TurnTrout 4 Aug 2020 13:57 UTC
LW: 4 AF: 2
AF
S1 measures the corrigibility of S2 and does gradient ascent on corrigibility, then the system as a whole has a broad basin of attraction for corrigibility, for sure. But we can’t measure corrigibility as far as I know, so the corrigibility-basin-of-attraction is not a maximum or minimum of anything relevant here. So this isn’t about calculus, as far as I understand.
I’m not saying anything about an explicit representation of corrigibility. I’m saying the space of likely updates for an intent-corrigible system might form a “basin” with respect to our intuitive notion of corrigibility.

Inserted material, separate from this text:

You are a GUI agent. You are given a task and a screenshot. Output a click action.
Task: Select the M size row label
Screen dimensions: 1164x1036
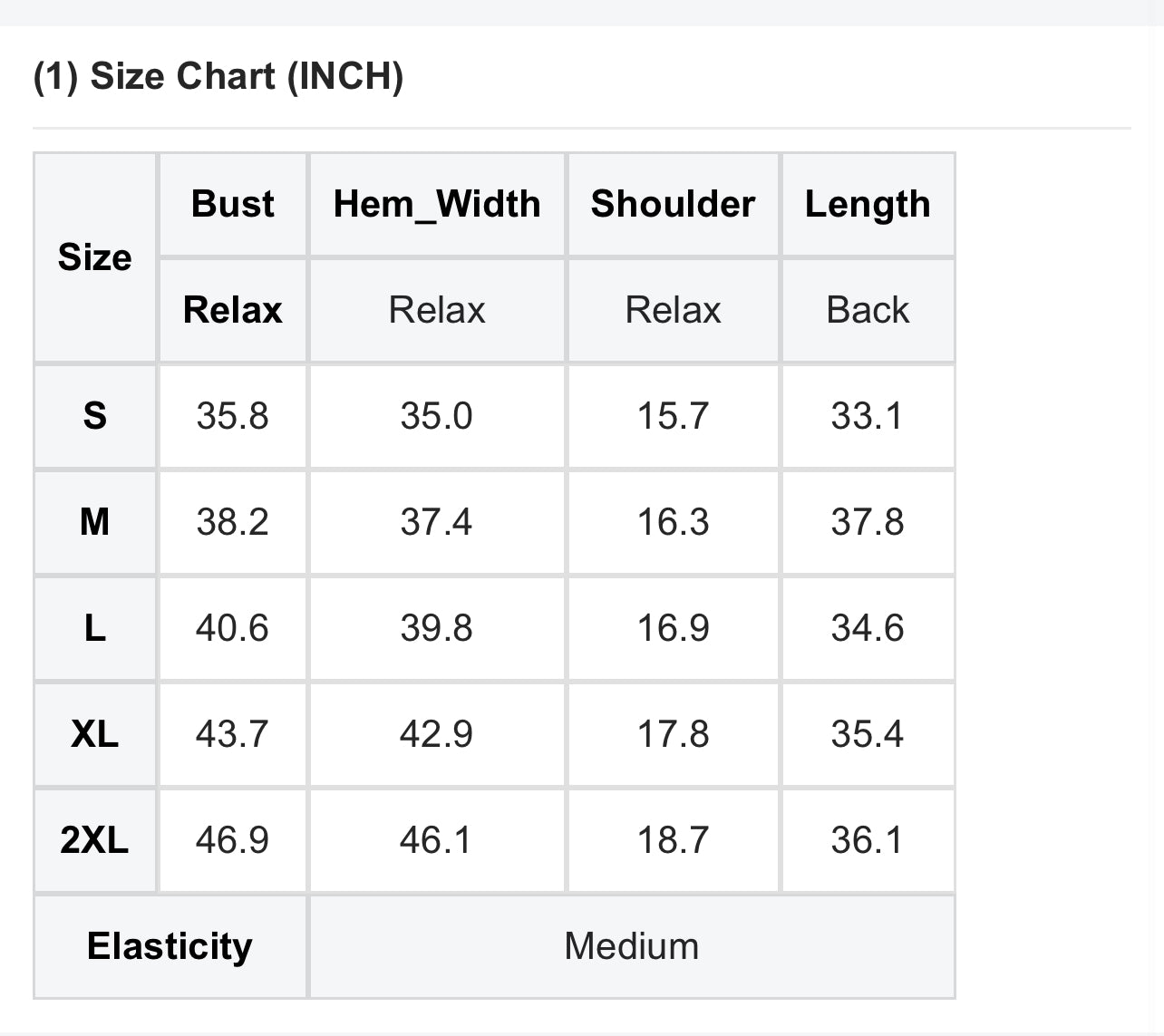click(x=95, y=522)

I’m also not convinced that the space of changes is low-dimensional. Imagine every possible insight an AGI could have in its operating lifetime. Each of these is a different algorithm change, right?
I said relatively low-dimensional! I agree this is high-dimensional; it is still low-dimensional relative to all the false insights and thoughts the AI could have. This doesn’t necessarily mitigate your argument, but it seemed like an important refinement—we aren’t considering corrigibility along all dimensions—just those along which updates are likely to take place.

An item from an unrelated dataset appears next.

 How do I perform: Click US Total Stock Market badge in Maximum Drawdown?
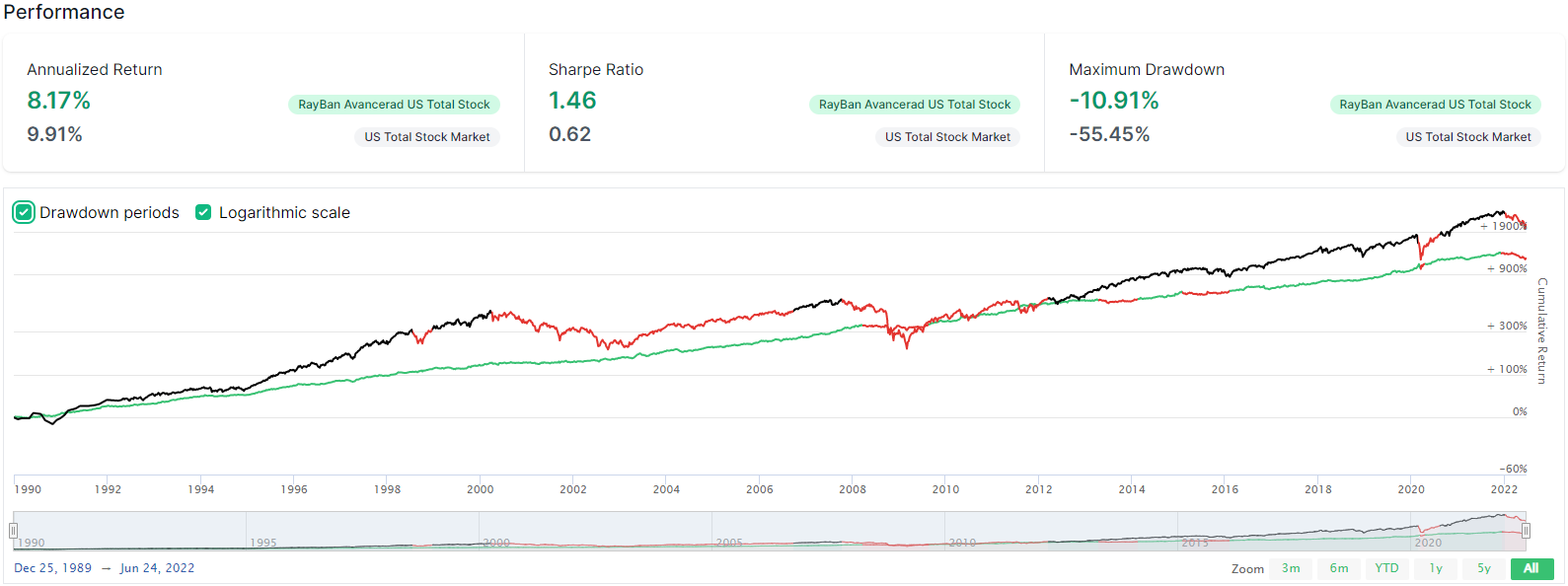[x=1467, y=137]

“value drift” feels unusually natural from my perspective
I agree value drift might happen, but I’m somewhat comforted if the intent-corrigible AI is superintelligent and trying to prevent value drift as best it can, as an instrumental subgoal.
- Steven Byrnes 4 Aug 2020 19:59 UTC
  LW: 2 AF: 1
  AF Parent
  I agree this is high-dimensional; it is still low-dimensional relative to all the false insights and thoughts the AI could have.
  Fair enough. :-)
  I agree value drift might happen, but I’m somewhat comforted if the intent-corrigible AI is superintelligent and trying to prevent value drift as best it can, as an instrumental subgoal.
  I dunno, a system can be extremely powerful and even superintelligent without being omniscient. Also, as a system gets more intelligent, understanding itself becomes more difficult at the same time (in general). It is also impossible to anticipate the downstream consequences of, say, having an insight that you haven’t had yet. Well, not impossible, but it seems hard. I guess we can try to make an AGI with an architecture that somehow elegantly allows a simple way to extract and understand its goal system, such that it can make a general statement that such-and-such types of learning and insights will not impact its goals in a way that it doesn’t want, but that doesn’t seem likely by default—nobody seems to be working towards that end, except maybe MIRI. I sure wouldn’t know how to do that.